Die Eutrophierung des Hallwilersees ist eine Folge der starken Anreicherung von Phosphor im vergangenen Jahrhundert. | Foto: Markus A. Jegerlehner/Keystone

Obwohl die Phosphorbelastung der Schweizer Seen abgenommen hat, ist ein toxisches Cyanobakterium noch immer weit verbreitet. Es siedelt sich nun in zunehmend grösserer Tiefe an und könnte längerfristig in turbulente Bereiche absinken. Auf diese Weise könnte es dann wieder an die Oberfläche gelangen, wie Forschende der mikrobiellen Ökologie der Universität Genf zeigen. Ena Lucia Suarez und Bastiaan Ibelings untersuchen die sogenannte Eutrophierung (eine meist menschengemachte Anreicherung von Nährstoffen in einem Ökosystem, Anm. d. Red.) des Hallwilersees im Kanton Aargau mit Daten, die über einen Zeitraum von 35 Jahren gesammelt wurden.

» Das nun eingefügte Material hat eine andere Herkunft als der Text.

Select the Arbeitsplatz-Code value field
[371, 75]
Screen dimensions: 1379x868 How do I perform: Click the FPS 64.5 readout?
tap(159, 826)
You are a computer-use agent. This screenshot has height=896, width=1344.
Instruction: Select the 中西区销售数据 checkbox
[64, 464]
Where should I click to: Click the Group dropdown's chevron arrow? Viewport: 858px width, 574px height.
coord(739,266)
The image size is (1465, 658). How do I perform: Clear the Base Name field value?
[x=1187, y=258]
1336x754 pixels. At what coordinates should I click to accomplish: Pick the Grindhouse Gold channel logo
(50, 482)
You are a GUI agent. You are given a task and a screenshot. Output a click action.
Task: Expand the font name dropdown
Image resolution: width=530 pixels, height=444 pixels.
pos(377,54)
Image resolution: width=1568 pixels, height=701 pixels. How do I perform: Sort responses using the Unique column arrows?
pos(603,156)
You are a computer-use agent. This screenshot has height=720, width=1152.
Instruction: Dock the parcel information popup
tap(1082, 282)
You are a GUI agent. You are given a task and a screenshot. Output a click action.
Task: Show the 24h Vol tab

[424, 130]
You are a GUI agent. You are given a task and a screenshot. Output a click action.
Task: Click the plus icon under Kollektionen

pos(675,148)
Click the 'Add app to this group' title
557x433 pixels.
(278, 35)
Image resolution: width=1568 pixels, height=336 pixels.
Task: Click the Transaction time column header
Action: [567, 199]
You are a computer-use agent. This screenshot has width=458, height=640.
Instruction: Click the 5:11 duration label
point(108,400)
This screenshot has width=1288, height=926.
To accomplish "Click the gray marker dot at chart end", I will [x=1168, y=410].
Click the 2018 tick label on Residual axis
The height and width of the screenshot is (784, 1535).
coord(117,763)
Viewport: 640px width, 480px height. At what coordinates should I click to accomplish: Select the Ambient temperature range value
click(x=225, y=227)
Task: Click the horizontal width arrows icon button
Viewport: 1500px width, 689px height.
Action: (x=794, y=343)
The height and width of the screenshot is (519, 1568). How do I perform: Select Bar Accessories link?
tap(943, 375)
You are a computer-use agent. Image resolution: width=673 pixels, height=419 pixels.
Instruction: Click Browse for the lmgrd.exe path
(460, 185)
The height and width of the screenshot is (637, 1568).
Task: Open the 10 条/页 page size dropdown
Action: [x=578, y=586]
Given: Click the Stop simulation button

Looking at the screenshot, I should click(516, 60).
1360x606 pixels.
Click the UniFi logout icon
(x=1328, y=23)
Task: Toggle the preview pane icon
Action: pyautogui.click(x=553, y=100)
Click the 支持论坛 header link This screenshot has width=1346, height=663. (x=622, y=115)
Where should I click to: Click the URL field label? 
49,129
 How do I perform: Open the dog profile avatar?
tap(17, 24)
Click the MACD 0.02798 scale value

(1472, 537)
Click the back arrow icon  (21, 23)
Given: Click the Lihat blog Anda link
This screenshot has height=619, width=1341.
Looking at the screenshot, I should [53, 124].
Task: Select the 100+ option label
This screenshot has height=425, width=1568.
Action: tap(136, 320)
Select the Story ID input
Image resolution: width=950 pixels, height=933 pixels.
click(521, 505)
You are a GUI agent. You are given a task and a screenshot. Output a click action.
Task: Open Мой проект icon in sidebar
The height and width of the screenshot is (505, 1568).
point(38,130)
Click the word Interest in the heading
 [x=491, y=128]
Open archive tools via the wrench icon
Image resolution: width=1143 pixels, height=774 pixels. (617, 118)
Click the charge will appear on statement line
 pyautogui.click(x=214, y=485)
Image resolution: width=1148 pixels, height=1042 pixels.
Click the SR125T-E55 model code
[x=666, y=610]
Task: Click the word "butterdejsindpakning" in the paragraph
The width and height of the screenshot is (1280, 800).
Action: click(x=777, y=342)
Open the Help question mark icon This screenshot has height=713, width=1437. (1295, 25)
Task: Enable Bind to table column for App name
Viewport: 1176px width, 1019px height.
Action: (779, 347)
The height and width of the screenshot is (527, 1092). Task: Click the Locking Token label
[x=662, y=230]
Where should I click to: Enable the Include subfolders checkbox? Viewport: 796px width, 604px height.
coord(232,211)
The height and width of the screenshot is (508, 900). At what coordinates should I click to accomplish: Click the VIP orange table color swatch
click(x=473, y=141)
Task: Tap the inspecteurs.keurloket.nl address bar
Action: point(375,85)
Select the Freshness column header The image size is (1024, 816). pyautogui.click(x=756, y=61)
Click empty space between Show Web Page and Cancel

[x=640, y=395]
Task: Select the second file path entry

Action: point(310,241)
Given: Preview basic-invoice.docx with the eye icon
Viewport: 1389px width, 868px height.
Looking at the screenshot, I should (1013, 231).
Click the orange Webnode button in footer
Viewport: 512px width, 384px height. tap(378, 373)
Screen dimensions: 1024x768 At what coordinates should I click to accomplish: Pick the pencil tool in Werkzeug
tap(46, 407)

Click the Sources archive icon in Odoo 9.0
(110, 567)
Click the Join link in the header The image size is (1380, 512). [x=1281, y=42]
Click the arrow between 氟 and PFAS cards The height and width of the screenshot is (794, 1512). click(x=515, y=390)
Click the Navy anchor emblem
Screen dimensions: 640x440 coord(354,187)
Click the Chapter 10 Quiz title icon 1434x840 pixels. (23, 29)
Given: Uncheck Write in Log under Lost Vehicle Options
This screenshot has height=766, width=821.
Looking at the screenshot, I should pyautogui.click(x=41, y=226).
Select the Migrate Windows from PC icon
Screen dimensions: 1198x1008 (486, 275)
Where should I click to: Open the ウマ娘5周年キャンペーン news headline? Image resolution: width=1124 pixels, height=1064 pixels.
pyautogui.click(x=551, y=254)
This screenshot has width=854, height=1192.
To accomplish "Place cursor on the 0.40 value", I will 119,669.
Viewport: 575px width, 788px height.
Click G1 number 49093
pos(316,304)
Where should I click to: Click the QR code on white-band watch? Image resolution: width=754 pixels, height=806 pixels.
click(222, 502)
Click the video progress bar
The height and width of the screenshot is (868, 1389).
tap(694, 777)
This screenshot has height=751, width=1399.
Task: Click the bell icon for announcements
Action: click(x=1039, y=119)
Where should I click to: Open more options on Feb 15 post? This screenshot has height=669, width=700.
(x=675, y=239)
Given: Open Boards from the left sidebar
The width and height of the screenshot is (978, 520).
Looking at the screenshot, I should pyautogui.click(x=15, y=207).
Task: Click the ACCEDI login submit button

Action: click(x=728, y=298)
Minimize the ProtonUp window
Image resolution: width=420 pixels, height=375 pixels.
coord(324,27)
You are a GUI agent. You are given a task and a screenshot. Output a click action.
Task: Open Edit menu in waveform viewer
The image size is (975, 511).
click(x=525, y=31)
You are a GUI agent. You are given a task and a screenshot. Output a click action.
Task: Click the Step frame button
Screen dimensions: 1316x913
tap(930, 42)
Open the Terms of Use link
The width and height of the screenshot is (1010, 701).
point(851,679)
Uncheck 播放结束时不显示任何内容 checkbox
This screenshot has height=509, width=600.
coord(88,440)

Diese Eutrophierung war insbesondere eine Folge der starken Anreicherung von Phosphor in der zweiten Hälfte des 20. Jahrhunderts. Sie förderte das Wachstum von giftigen Mikroalgen und Cyanobakterien. Die erste Entdeckung der beiden: Obwohl inzwischen wieder weniger Phosphor im See vorhanden ist, konnte sich das toxische Cyanobakterium Planktothrix rubescens behaupten. Denn: «Durch den Phosphormangel ist das Wachstum von Phytoplankton an der Seeoberfläche reduziert. Dadurch wiederum gelangt mehr Licht in die mittleren Tiefen des Sees, wo das Cyanobakterium normalerweise lebt», erklärt Ibelings. «Da diese Art Photosynthese betreiben kann, ist ihr Wachstum explosionsartig angestiegen.»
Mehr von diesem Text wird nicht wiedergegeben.